Von wegen Kapitalismuskritik

betr.: „Auch Unternehmer fordern und fördern“, taz vom 22. 4. 05

In einem Punkt hat Markus Kurth (grüner Sozialpolitiker) recht: Es gibt – zumindest in der Öffentlichkeit – seit Jahren keine seriöse Diskussion mehr über die Macht der Konzerne bzw. das kapitalistische Gesellschaftssystem, durch das diese Macht gestützt wird.

Mag sein, dass Müntefering und die SPD dieses Thema nun aus wahltaktischen Gründen auf die Tagesordnung gesetzt haben, und ganz sicher werden Reden und Handeln bei der SPD weiterhin auseinander fallen.
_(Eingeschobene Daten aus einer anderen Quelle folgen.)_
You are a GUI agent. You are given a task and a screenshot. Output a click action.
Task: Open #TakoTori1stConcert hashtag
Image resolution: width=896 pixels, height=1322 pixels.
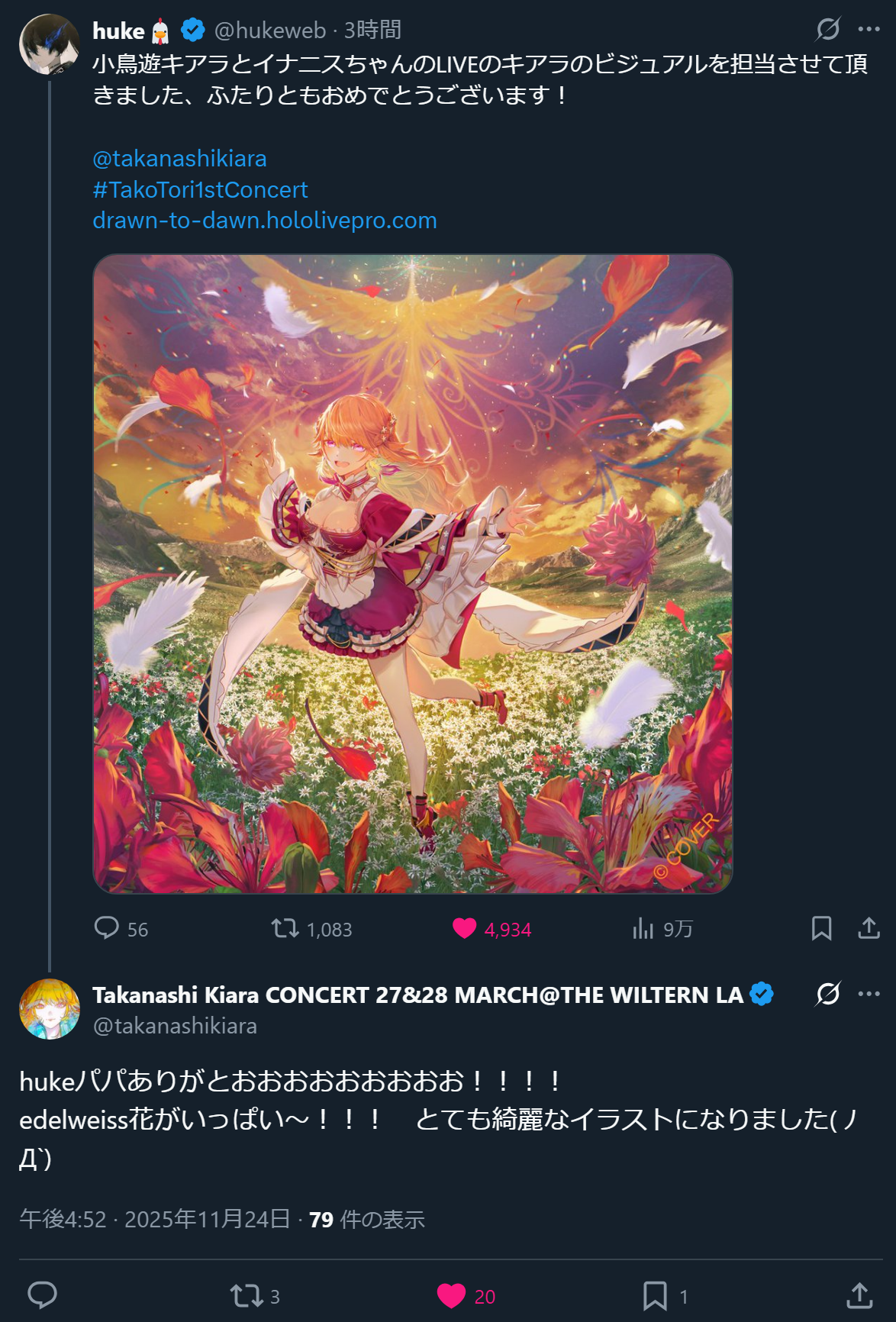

Aus diesem Grunde bin ich einmal vor langer Zeit von der SPD zu den Grünen gewechselt, die damals noch als Alternative zu den Altparteien aufgetreten sind und auch soziale Belange vehement vertreten haben.

Zwar waren die Grünen nie eine Arbeiter- oder gar sozialistische Partei, aber inzwischen ist es nur noch peinlich, wie arbeitgeberfreundlich die Grünen geworden sind. Mit dem Schlagwort der Generationengerechtigkeit wurden immer neue Belastungen für Arbeitnehmer, Kranke, Rentner, Arbeitslose, Sozialhilfebedürftige usw. einerseits und Entlastungen für Unternehmen und Vermögende beschlossen und gerechtfertigt. Von sozialem Ausgleich keine Spur! Es wäre schön, wenn der Wahlkämpfer Müntefering mit seinen Äußerungen den Startschuss für die überfällige Diskussion über die „Macht und Herrschaft in der BRD“ abgegeben hätte – und ganz gespannt warte ich auf den seriösen Beitrag der Grünen zu diesem Thema! HEINZ-DIETER SIMON, Menden

betr.: „Links schlägt Funken. Attac hat Geburtstag und die SPD bringt Geschenke: Der Antikapitalismus hat die Mitte erreicht“, taz vom 23. 4. 05

Die SPD traut sich nicht, dem Kapital auch nur auf den kleinen Zeh zu treten. In ihrem Staatsfanatismus ist sie schrankenlos kapitalfreundlich; das impliziert auch Schröders Imperativ bezüglich der Senkung der Arbeitslosenzahlen. Die Probleme, die das Gewaltmonopol jetzt als funktionierender Klassenstaat durch diese Politik hat, veranlassen nun zu dieser heuchlerischen Kapitalkritik (von wegen: Kapitalismuskritik!). Und wenn Attac damit nun sich selber auf dem Erfolgsweg sieht, dann macht es deutlich, dass seine eigenen Minimalforderungen, die „Auswüchse“ des Systems zu bekämpfen, gar nicht niedrig genug liegen können. Davon, dass diese „Auswüchse“ Kosten des Systems und als solche notwendig sind, wollte dieser prokapitalistische Idealistenverein eh noch nie etwas wissen. Also von wegen ein „Iskra“ in Sachen Bewusstwerdung in irgendeiner Hinsicht. WOLFGANG RICHTER, Augsburg

betr.: „Kapitalismuskritik soll konkretisiert werden“, taz vom 25. 4. 05

Was Müntefering und andere SPD-Strategen derzeit in die Medien lancieren, ist keine Kapitalismuskritik, sondern eine Kapitalistenkritik. Die naive Unterscheidung zwischen guten, weil sozial verantwortlichen, und bösen, weil Arbeitnehmer entlassenden und im Ausland investierenden Unternehmern ist in ihrer Theorielosigkeit kaum zu überbieten und hat mit dem armen Marx, der von den Medien in diesem Zusammenhang bemüht wird, wirklich nichts zu tun. Will man vielleicht in der Konsequenz so weit gehen, auch ausländische Unternehmen zu kritisieren, die in Deutschland investieren?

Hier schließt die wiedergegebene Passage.